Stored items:

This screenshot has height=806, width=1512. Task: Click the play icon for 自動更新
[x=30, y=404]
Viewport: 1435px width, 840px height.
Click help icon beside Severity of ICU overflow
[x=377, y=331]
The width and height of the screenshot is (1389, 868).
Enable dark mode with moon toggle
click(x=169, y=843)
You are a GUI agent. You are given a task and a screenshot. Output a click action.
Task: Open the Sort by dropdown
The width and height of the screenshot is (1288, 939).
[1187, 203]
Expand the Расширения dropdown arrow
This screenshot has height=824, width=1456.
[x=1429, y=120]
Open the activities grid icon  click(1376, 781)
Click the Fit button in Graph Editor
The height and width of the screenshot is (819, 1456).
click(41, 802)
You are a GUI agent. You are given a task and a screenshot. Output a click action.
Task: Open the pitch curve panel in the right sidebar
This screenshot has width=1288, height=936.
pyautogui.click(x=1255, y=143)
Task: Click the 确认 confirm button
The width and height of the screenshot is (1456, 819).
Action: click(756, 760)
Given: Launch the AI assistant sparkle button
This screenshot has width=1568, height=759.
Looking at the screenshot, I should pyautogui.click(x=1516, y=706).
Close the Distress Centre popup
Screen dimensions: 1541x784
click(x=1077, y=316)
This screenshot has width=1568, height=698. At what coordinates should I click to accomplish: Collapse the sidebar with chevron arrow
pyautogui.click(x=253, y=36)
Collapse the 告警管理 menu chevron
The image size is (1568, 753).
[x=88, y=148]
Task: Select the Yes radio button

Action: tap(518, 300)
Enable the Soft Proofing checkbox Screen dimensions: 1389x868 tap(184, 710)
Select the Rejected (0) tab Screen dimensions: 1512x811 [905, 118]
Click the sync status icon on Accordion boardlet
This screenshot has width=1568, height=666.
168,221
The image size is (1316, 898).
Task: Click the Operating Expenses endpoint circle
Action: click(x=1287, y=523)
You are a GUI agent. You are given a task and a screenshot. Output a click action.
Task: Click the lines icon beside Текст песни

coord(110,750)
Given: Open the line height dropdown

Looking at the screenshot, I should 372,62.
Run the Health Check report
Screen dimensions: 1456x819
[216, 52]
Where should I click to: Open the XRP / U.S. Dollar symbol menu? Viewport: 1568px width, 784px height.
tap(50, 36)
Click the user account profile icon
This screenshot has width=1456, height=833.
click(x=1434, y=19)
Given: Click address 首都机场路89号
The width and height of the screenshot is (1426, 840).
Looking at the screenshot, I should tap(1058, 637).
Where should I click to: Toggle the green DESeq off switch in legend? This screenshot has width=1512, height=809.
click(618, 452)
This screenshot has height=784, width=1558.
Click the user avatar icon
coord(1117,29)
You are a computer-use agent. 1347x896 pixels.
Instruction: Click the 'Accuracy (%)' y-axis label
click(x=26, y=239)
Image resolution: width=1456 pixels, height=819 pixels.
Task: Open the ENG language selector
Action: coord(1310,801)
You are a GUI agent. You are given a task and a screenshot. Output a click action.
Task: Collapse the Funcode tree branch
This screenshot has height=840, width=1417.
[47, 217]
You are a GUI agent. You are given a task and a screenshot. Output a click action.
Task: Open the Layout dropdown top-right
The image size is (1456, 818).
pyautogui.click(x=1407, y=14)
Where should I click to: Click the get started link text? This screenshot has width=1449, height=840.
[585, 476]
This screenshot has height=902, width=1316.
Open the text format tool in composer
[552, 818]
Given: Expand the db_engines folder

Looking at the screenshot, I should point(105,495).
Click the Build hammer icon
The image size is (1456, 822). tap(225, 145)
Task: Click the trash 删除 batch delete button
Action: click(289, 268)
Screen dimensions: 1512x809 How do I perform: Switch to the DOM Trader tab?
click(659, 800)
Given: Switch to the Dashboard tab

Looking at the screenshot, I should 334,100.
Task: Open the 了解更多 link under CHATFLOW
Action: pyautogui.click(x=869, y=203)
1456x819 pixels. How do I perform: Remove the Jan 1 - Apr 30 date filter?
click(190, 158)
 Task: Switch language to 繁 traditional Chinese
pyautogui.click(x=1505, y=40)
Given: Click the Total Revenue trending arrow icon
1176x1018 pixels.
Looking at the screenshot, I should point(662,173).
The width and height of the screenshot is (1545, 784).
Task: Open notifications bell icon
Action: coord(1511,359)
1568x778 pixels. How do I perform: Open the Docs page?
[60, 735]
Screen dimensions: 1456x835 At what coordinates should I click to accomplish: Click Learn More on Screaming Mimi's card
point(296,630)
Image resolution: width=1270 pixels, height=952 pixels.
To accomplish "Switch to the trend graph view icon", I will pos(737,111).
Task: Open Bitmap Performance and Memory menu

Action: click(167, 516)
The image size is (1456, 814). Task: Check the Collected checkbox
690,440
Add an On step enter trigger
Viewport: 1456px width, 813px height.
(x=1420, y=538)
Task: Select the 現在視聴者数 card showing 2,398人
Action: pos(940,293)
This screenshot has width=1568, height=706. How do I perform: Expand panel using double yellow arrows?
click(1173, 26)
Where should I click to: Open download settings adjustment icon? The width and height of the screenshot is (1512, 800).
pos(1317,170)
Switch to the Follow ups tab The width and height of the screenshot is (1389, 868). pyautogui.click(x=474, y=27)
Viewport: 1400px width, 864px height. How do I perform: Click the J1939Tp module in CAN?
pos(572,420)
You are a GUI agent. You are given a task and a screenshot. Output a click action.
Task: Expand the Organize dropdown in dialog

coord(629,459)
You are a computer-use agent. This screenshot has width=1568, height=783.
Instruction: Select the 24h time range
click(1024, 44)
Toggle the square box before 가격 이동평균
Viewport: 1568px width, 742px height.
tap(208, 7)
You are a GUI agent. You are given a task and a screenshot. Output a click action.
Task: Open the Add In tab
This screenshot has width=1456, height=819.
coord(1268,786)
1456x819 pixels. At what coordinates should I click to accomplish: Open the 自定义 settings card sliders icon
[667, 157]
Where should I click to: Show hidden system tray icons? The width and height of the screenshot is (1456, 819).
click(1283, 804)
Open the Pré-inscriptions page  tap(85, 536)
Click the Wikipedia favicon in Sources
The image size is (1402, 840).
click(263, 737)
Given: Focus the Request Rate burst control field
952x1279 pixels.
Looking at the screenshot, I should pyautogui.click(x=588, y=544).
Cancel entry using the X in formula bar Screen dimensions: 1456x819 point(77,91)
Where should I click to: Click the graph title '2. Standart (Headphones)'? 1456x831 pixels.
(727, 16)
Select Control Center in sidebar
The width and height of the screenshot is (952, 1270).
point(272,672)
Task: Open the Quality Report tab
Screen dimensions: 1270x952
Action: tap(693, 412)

Required work:
In the records, which lines mention the word "right"? Copy those lines.

Output for this task:
Task: Open the pitch curve panel in the right sidebar
Task: Open the Layout dropdown top-right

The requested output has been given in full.